» **REQUIRED ACTION**:
Only a number is wanted: how many lines in the listing contain the word "agent"?
---+---
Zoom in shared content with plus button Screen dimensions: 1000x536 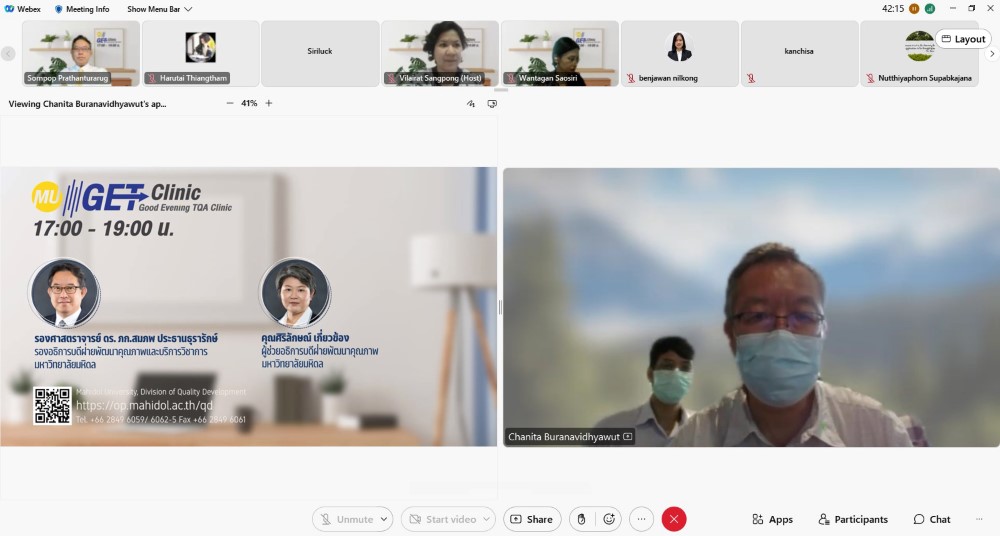[268, 103]
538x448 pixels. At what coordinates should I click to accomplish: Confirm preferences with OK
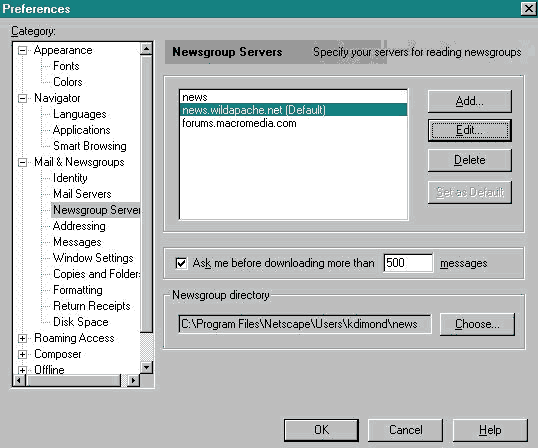[321, 430]
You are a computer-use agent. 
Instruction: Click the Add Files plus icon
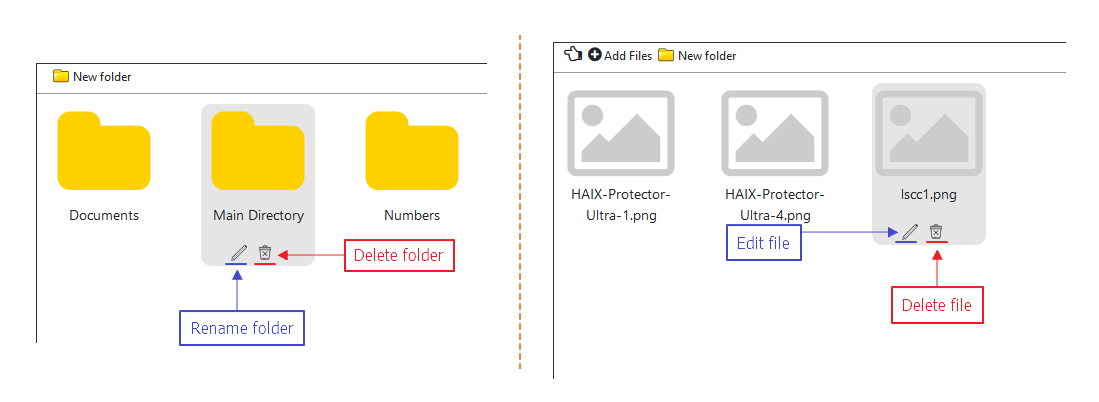tap(594, 55)
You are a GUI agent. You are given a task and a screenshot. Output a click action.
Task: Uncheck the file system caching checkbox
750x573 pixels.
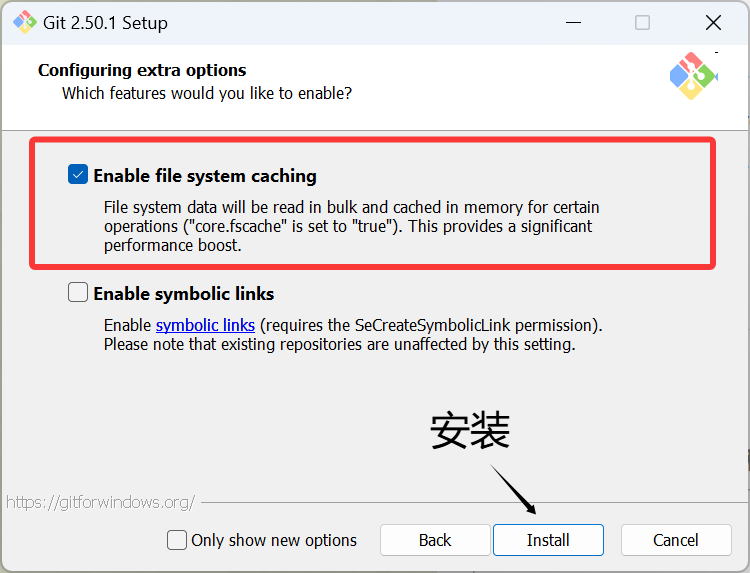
---+---
» **EXERCISE ANSWER**:
2